Work begins on downhill trail at ski area as other spots open

Poncho leads the way for Christine Pietras on Thursday on a trail on Emerald Mountain. A work session is scheduled for Sunday to help open those Emerald trails still closed, while Steamboat Ski Area is set to open eight of its trails today.
Joel Reichenberger

— An endless spring is finally loosening its grip on the hiking and mountain biking trails across Steamboat Springs, a process that stands to take a huge step Friday when Steamboat Ski Area opens the first stages of its trail system to riders and hikers.

Six trails in the ski mountain’s network will be opened starting at 10 a.m. Friday, joining many other trails in town that have just recently dried out enough to be accessed.

The ski area also said Thursday that work has started on portions of the downhill mountain bike park, the first trail of which could be open in fall.

“We have the master plan back, and it has been approved,” ski area spokeswoman Loryn Kasten said.

Kasten said the brunt of the work on the first planned downhill trail couldn’t begin until after a 45-day waiting period imposed by the U.S. Forest Service. That window was implemented after the governing body approved the ski area’s trails master plan June 10.

Kasten said Gravity Logic, the Whistler, British Columbia-based company tapped to design Steamboat’s trails, has had representatives in town several times recently and hopes to begin work on the trail, mostly on public ground, within five days of the end of the 45-day period, so likely in the third week of July.

“There’s plenty that can be done up until then,” she said. “Gravity Logic has been in town flagging the trail, and our mountain crews are starting work on the ski-resort-owned land, building a connecting trail, working from the base area up to the Forest Service land so when we get that approval, half the battle’s done.”

More area trails opening

Starting this weekend, there will be plenty in town to keep cyclists busy.
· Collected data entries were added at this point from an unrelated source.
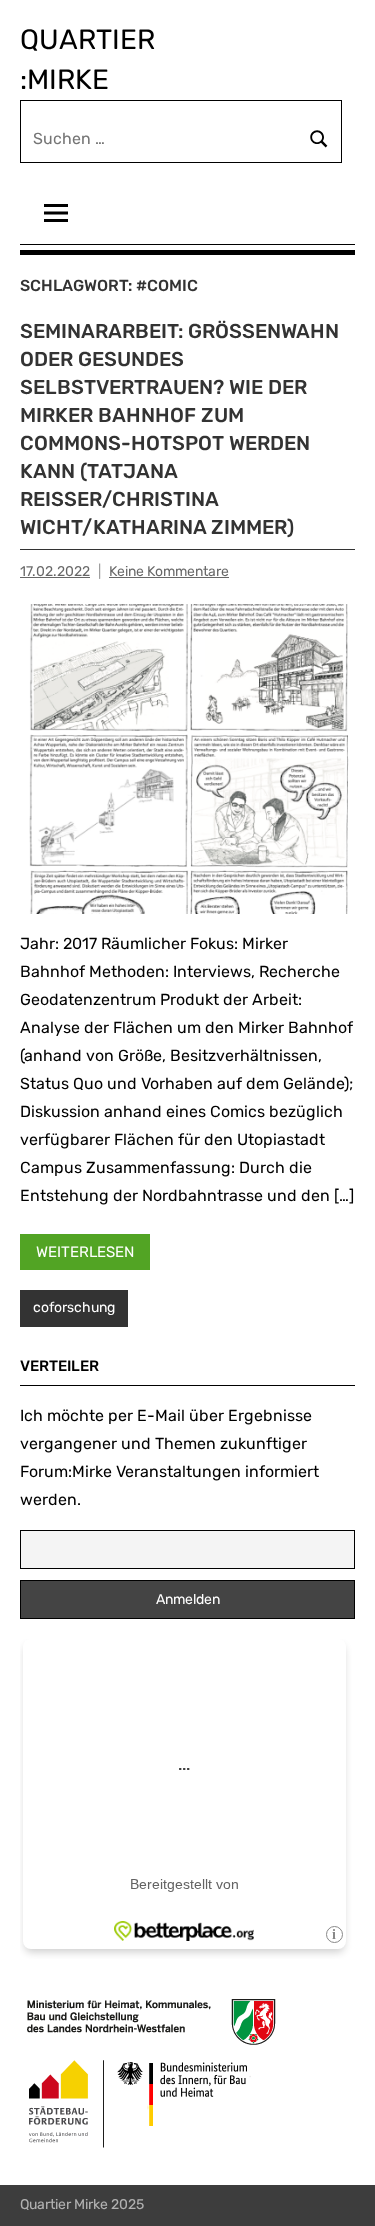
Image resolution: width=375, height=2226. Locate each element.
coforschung (74, 1307)
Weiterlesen (85, 1252)
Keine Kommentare (169, 571)
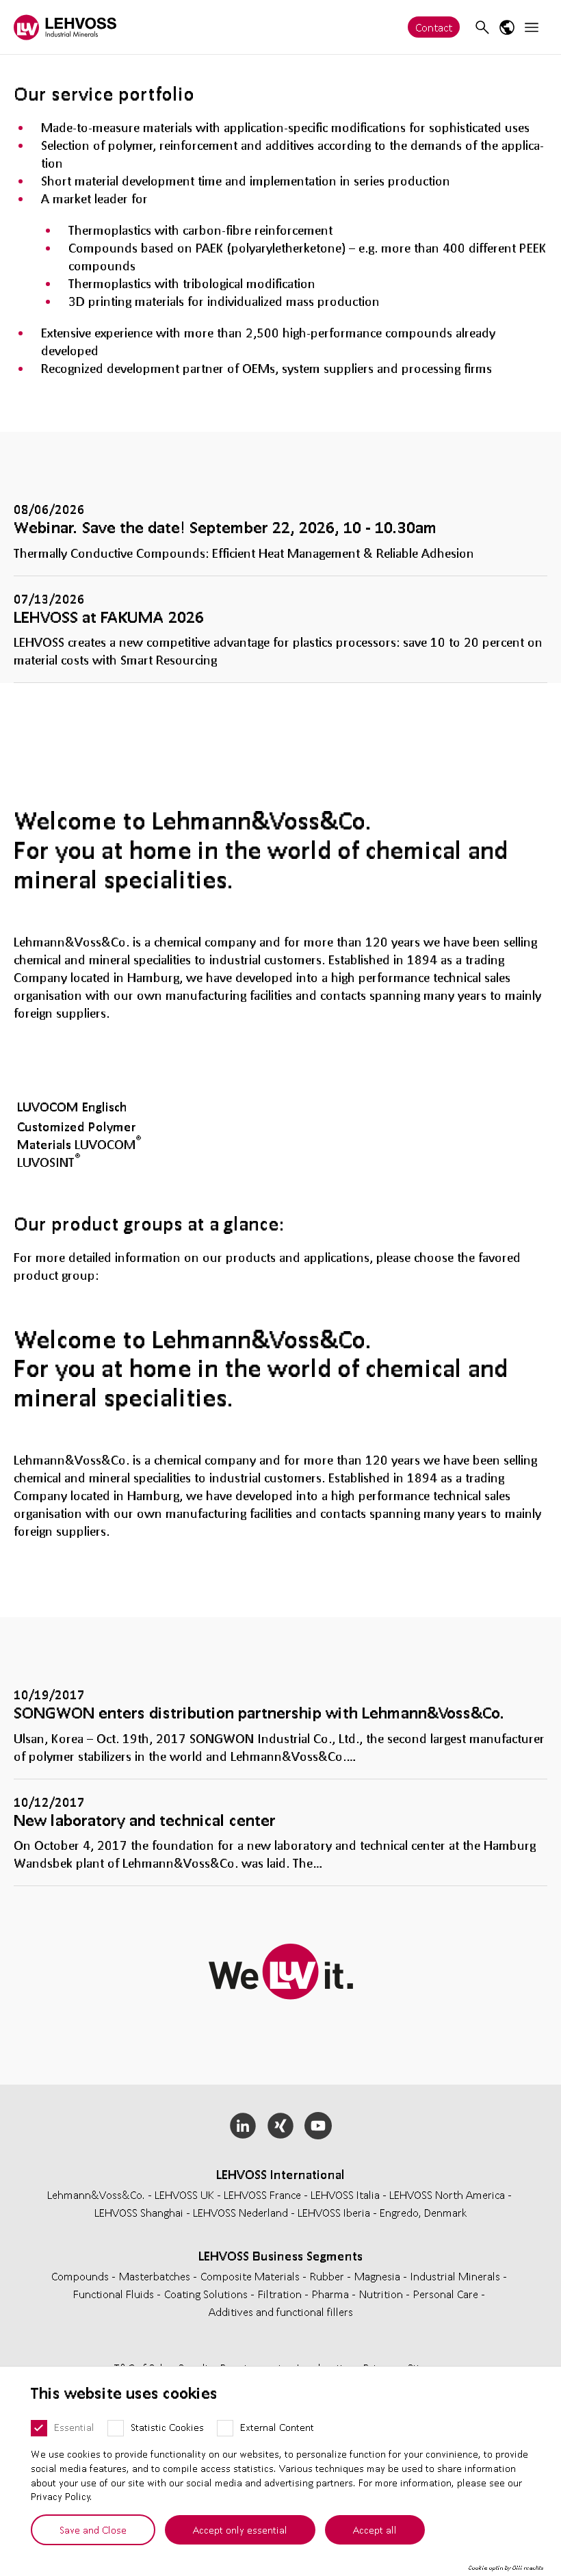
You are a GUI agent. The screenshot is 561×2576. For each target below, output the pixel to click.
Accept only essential (240, 2529)
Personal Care (447, 2293)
Creekside, Duster, Zig Zag, Valley View, Huffman’s, Yoo Hoo, Sitz and Spur Run are all slated to be available at the mountain and accessible via the gondola.

The remnants of a May landslide have the Thunderhead hiking trail closed and temporarily diverted onto Why Not Road until a detour is created.
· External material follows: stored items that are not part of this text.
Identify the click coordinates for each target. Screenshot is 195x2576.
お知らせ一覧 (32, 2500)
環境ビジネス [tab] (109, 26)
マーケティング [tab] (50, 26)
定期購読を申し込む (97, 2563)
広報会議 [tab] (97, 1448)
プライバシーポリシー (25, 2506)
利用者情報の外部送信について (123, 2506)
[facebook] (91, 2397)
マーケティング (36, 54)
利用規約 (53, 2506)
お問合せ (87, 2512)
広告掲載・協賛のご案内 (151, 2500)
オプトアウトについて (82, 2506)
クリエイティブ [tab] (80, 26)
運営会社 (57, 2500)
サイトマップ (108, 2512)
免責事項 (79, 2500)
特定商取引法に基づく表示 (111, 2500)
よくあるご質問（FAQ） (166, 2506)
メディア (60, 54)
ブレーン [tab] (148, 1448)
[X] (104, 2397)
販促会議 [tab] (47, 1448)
Elsewhere in town, trails continue to open.

Much of the trail complex on Emerald Mountain is open and dry, though work continues on several trails, including Blair Witch, Forest Loop and Prayer Flag Field.
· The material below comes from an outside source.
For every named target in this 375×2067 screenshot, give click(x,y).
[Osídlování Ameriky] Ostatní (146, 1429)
Partly to blame for the slow start to the season in those areas is last year’s mountain pine beetle tree mitigation.

“There are no trees there to absorb the water,” Routt County Riders trail coordinator Gretchen Sehler said. “The water is running right down through where the machines ran to cut down the trees.”

A trail workday on Emerald to work to get the rest of the routes open is set for 9 a.m. Sunday. Sehler said about 10 people are needed, and workers can call 970-819-1565 for more information.

City of Steamboat Springs Parks, Open Space and Recreational Services Department supervisor Craig Robinson said that Spring Creek Trail was open all the way but that areas still were frequently getting doused by the intermittent overflow of the creek and that users should avoid treading through.

“We just ask them to use their best judgment,” he said. “Please turn around at muddy or wet spots.”